One of the major features coming to MySQL 8.0 is the support of Window functions. The detailed documentation is already available here Window functions. I wanted to take a quick look at the cases where window functions help.
Probably one the most frequent limitations in MySQL SQL syntax was analyzing a dataset. I tried to find the answer to the following question: “Find the Top N entries for each group in a grouped result.”
To give an example, I will refer to this request on Stackoverflow. While there is a solution, it is hardly intuitive and portable.
This is a popular problem, so databases without window support try to solve it in different ways. For example, ClickHouse introduced a special extension for LIMIT. You can use LIMIT n BY m to find “m” entries per group.
This is a case where window functions come in handy.
As an example, I will take the IMDB database and find the TOP 10 movies per century (well, the previous 20th and the current 21st).To download the IMDB dataset, you need to have to have an AWS account and download data from S3 storage (the details are provided on IMDB page).
I will use the following query with MySQL 8.0.3:SELECT primaryTitle,century*100,rating,genres,rn as `Rank` FROM (SELECT primaryTitle,startYear div 100 as century,rating,genres, RANK() OVER (PARTITION BY startYear div 100 ORDER BY rating desc) rn FROM title,ratings WHERE title.tconst=ratings.tconst AND titleType='movie' AND numVotes>100000) t1 WHERE rn<=10 ORDER BY century,rating desc
The main part of this query is RANK() OVER (PARTITION BY startYear div 100 ORDER BY rating desc), which is the mentioned window function. PARTITION BY divides rows into groups, ORDER BY specifies the order and RANK() calculates the rank using the order in the specific group.

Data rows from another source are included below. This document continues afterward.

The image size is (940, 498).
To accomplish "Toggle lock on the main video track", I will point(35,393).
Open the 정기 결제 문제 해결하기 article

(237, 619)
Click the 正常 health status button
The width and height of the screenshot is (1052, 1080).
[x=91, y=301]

The result is:+---------------------------------------------------+-------------+--------+----------------------------+------+ | primaryTitle | century*100 | rating | genres | Rank | +---------------------------------------------------+-------------+--------+----------------------------+------+ | The Shawshank Redemption | 1900 | 9.3 | Crime,Drama | 1 | | The Godfather | 1900 | 9.2 | Crime,Drama | 2 | | The Godfather: Part II | 1900 | 9 | Crime,Drama | 3 | | 12 Angry Men | 1900 | 8.9 | Crime,Drama | 4 | | The Good, the Bad and the Ugly | 1900 | 8.9 | Western | 4 | | Schindler's List | 1900 | 8.9 | Biography,Drama,History | 4 | | Pulp Fiction | 1900 | 8.9 | Crime,Drama | 4 | | Star Wars: Episode V - The Empire Strikes Back | 1900 | 8.8 | Action,Adventure,Fantasy | 8 | | Forrest Gump | 1900 | 8.8 | Comedy,Drama,Romance | 8 | | Fight Club | 1900 | 8.8 | Drama | 8 | | The Dark Knight | 2000 | 9 | Action,Crime,Drama | 1 | | The Lord of the Rings: The Return of the King | 2000 | 8.9 | Adventure,Drama,Fantasy | 2 | | The Lord of the Rings: The Fellowship of the Ring | 2000 | 8.8 | Adventure,Drama,Fantasy | 3 | | Inception | 2000 | 8.8 | Action,Adventure,Sci-Fi | 3 | | The Lord of the Rings: The Two Towers | 2000 | 8.7 | Action,Adventure,Drama | 5 | | City of God | 2000 | 8.7 | Crime,Drama | 5 | | Spirited Away | 2000 | 8.6 | Adventure,Animation,Family | 7 | | Interstellar | 2000 | 8.6 | Adventure,Drama,Sci-Fi | 7 | | The Intouchables | 2000 | 8.6 | Biography,Comedy,Drama | 7 | | Gladiator | 2000 | 8.5 | Action,Adventure,Drama | 10 | | Memento | 2000 | 8.5 | Mystery,Thriller | 10 | | The Pianist | 2000 | 8.5 | Biography,Drama,Music | 10 | | The Lives of Others | 2000 | 8.5 | Drama,Thriller | 10 | | The Departed | 2000 | 8.5 | Crime,Drama,Thriller | 10 | | The Prestige | 2000 | 8.5 | Drama,Mystery,Sci-Fi | 10 | | Like Stars on Earth | 2000 | 8.5 | Drama,Family | 10 | | Whiplash | 2000 | 8.5 | Drama,Music | 10 | +---------------------------------------------------+-------------+--------+----------------------------+------+ 27 rows in set (0.19 sec)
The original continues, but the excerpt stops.